Should the British choose exit in 2017, the vote will be followed, under a procedure laid out in the Lisbon treaty, by detailed negotiations on the terms of departure. These will focus inevitably on the trading relationship for goods and services and also on freedom of movement for capital and labour. Britain remains Ireland's most important trading partner, even though that dependence has diminished over the years.
A continuing free trade relationship will readily be agreed, but the UK will want safeguards against non-tariff barriers to its exports to Europe. At present, any foul play is refereed by the European Commission and the UK will doubtless seek assurances of an effective successor arrangement.
A contentious issue will be the free movement of capital and the oversight of the financial markets, important to the long-term prosperity of the city of London, the capital of European finance. Competing financial centres, including Paris and Frankfurt, have failed to divert business away from London despite Britain's non-membership of the eurozone and there has long been resentment of London's pre-eminence.

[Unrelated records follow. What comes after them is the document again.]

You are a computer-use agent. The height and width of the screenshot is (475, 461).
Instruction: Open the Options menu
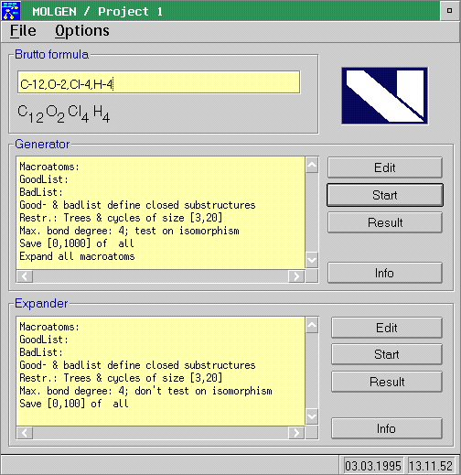(x=82, y=31)
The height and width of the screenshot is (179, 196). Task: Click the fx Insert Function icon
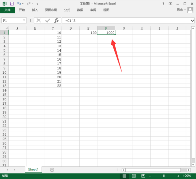(x=56, y=21)
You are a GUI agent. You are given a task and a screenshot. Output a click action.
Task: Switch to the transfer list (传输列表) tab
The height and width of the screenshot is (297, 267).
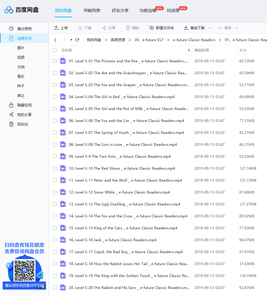92,10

Immigration has become an election issue in several countries and the free movement of labour will also prove to be contentious. UK business will wish to retain an open door, and UK citizens to retain access without work permits if they plan a spell on the continent. This is a particularly difficult issue for Ireland, since the two islands have always functioned as a common labour market. If Britain leaves the EU but Ireland chooses to remain inside, the Ireland/UK common labour market could be a casualty.

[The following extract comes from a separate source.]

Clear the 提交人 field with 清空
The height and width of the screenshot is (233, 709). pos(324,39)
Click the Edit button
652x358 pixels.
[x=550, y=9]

Most of the continental European countries are joined in a common travel zone, called the Schengen area. Twenty-two of the EU's 28 members adhere to the Schengen agreement, which permits passport-free travel without border checks of any kind. Four of the six non-members will join in due course, which leaves just two with negotiated opt-outs. These happen to be Ireland and the United Kingdom, which have operated their own common travel area without passports or border checks since the foundation of the Irish state in 1921. It would be disruptive if this arrangement did not survive a UK exit from the EU.
A British exit could have particularly troublesome consequences for Irish agriculture and the food industry since the UK would cease to be governed by the rules of the Common Agricultural Policy. It would no longer enforce import quotas and a common external tariff against non-EU producers. Britain has never been keen on these policies, and opposition to the Cap is one of the motive forces behind the push to depart the EU. This could see a return of the traditional cheap food policy in Irish agriculture's biggest export market.
The EU has discouraged the spread of genetically modified food products and there are import restrictions. UK farmers would seek to relax the rules should the UK exit the union, which could result in greater competition from North American producers in Ireland's key UK markets.
If the UK does eventually depart the EU it will become a very different, and quite likely less attractive, economic and political construct from Ireland's standpoint. Just three large countries would remain, two of which, France and Italy, have seen their influence decline in recent years. The dominance of Germany will become more pronounced and there are fears that 'ever closer union' will, in practice, take the form of a Bundesrepublik Europa.
Friday's events in Brussels mean that the odds have shortened on British exit. It is no longer adequate for the Irish political system to offer up novenas that no referendum will be held or that it will be defeated on the day. Sometimes your prayers get ignored and it is time to start some serious contingency planning.